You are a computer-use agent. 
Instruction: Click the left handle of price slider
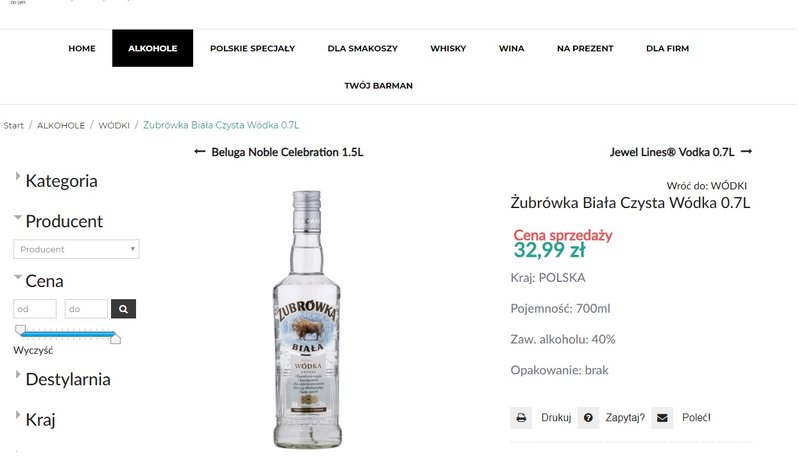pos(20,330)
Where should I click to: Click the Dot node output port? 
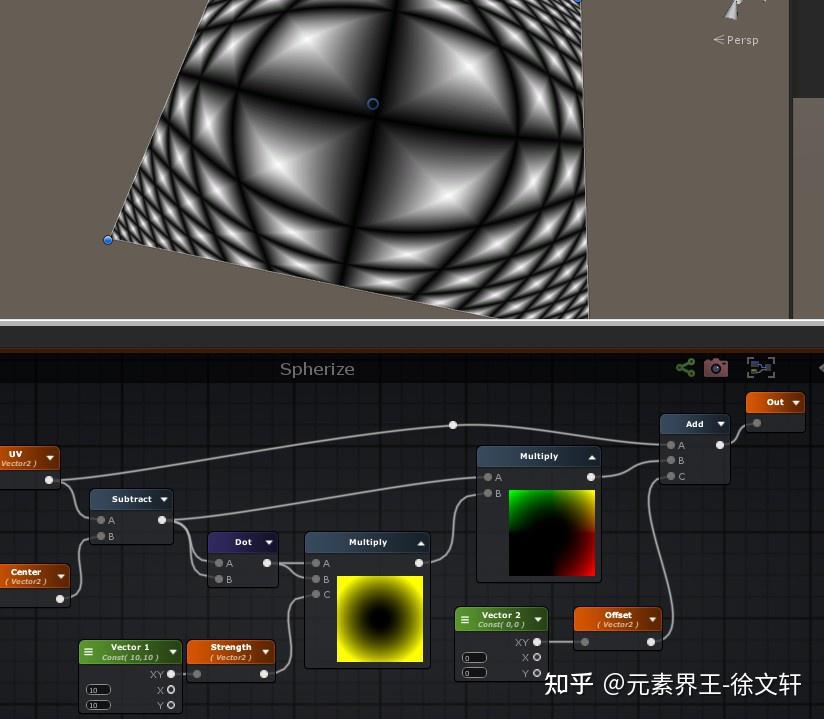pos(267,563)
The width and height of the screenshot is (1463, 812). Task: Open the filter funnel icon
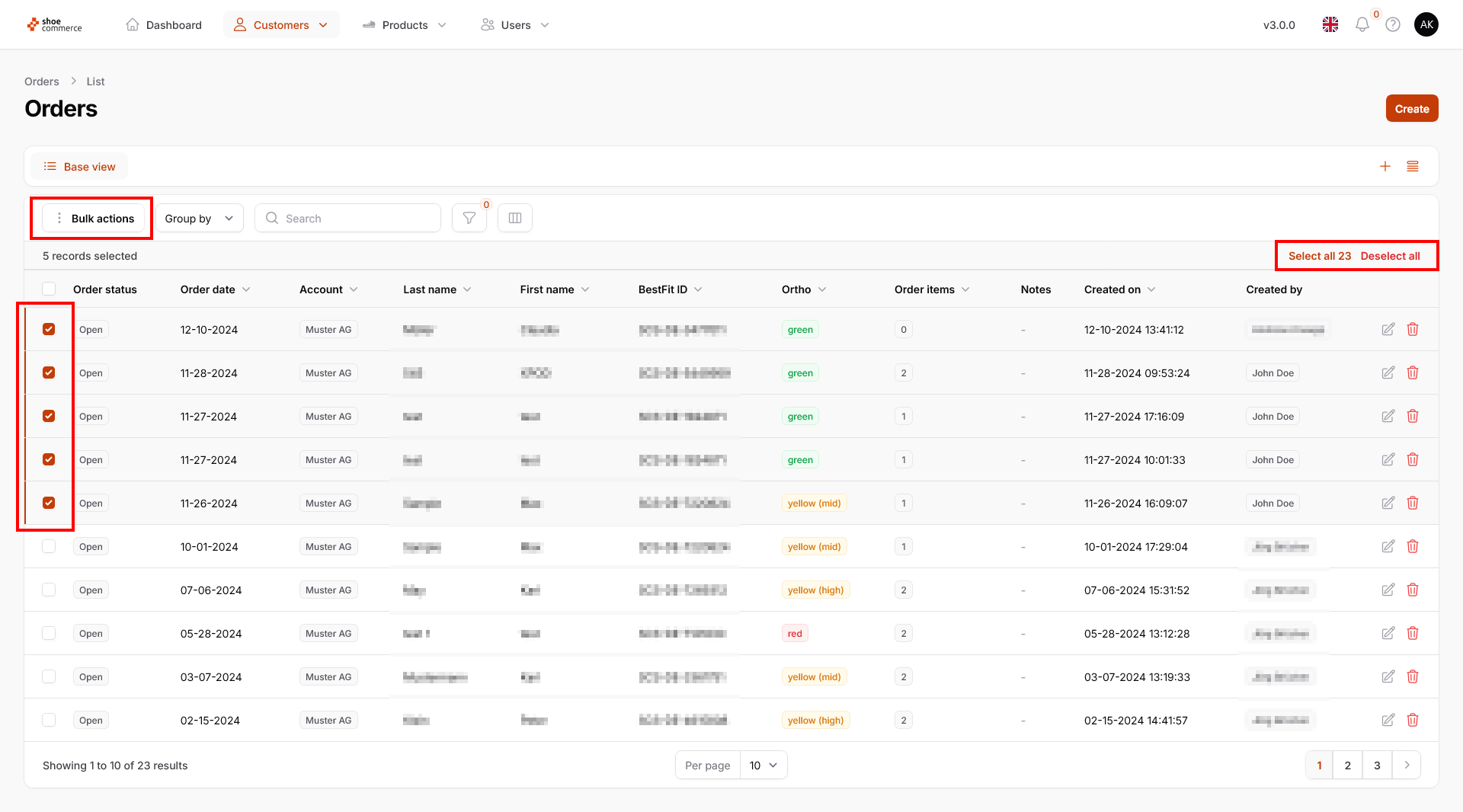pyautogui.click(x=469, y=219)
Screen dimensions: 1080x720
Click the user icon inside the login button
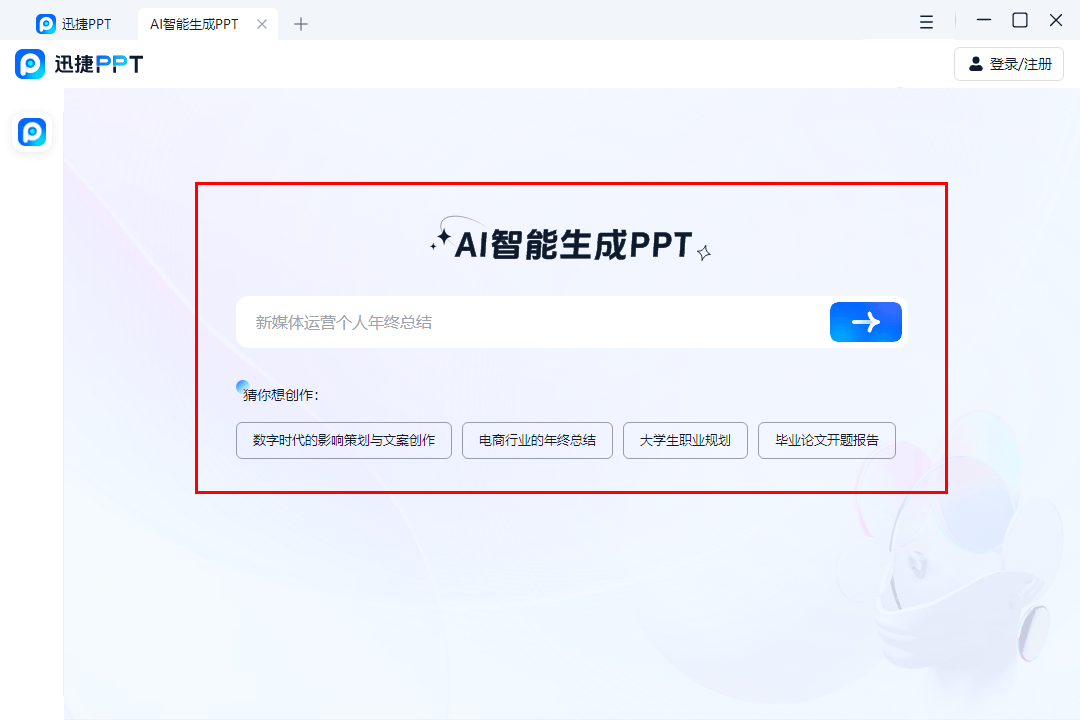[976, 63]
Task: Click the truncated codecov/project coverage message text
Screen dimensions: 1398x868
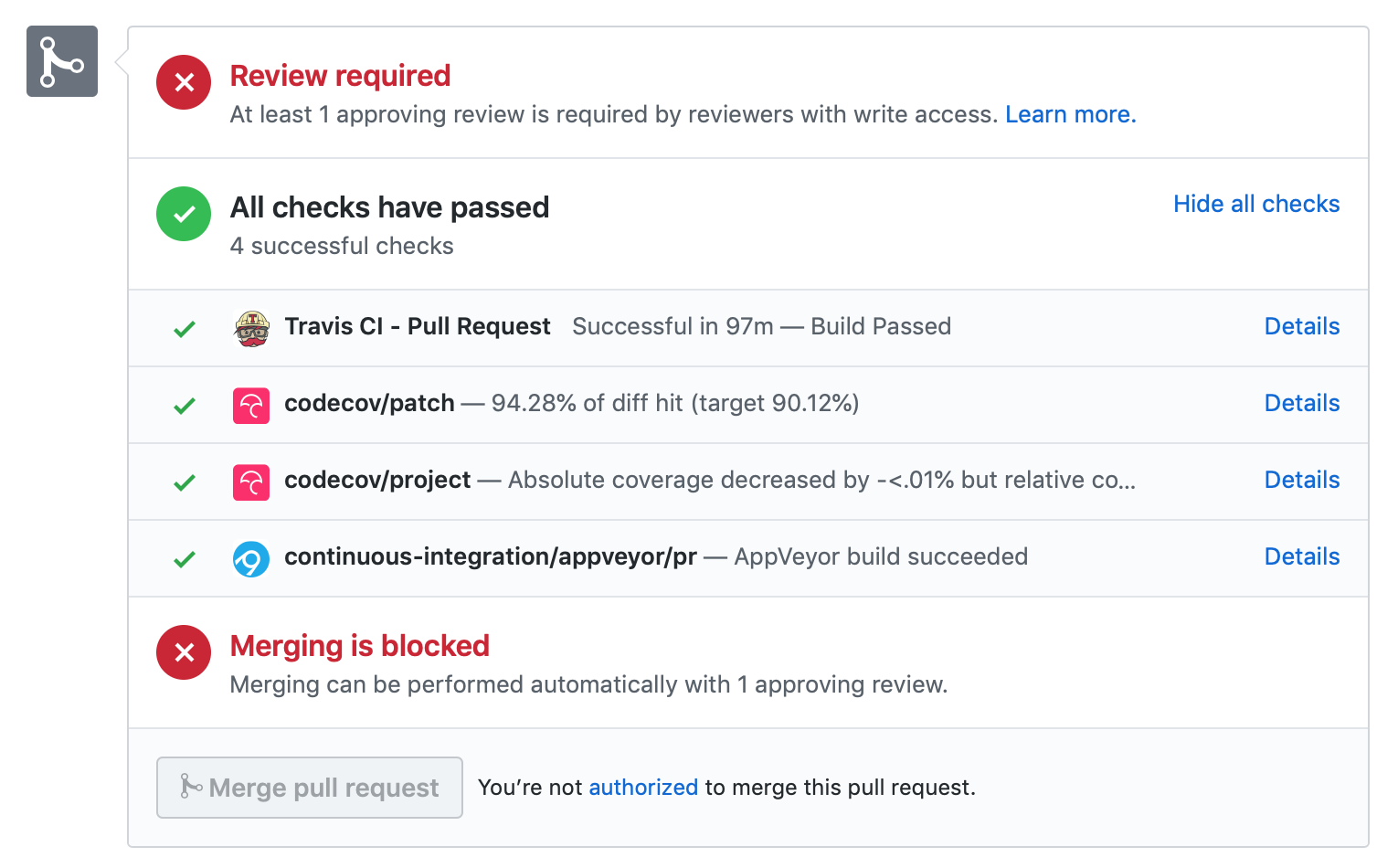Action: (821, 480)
##############################
## INSTRUCTIONS FOR THE TASK
Copy every record verbatim while leaving each picture out.

## RESPONSE BOX
You are a computer-use agent. 
Instruction: Click the left handle of price slider
pos(20,330)
Where should I click to: Click the Dot node output port? 
pos(267,563)
The width and height of the screenshot is (1463, 812). Task: Open the filter funnel icon
pyautogui.click(x=469, y=219)
Screen dimensions: 1080x720
Click the user icon inside the login button
[976, 63]
Task: Click the truncated codecov/project coverage message text
Screen dimensions: 1398x868
Action: (821, 480)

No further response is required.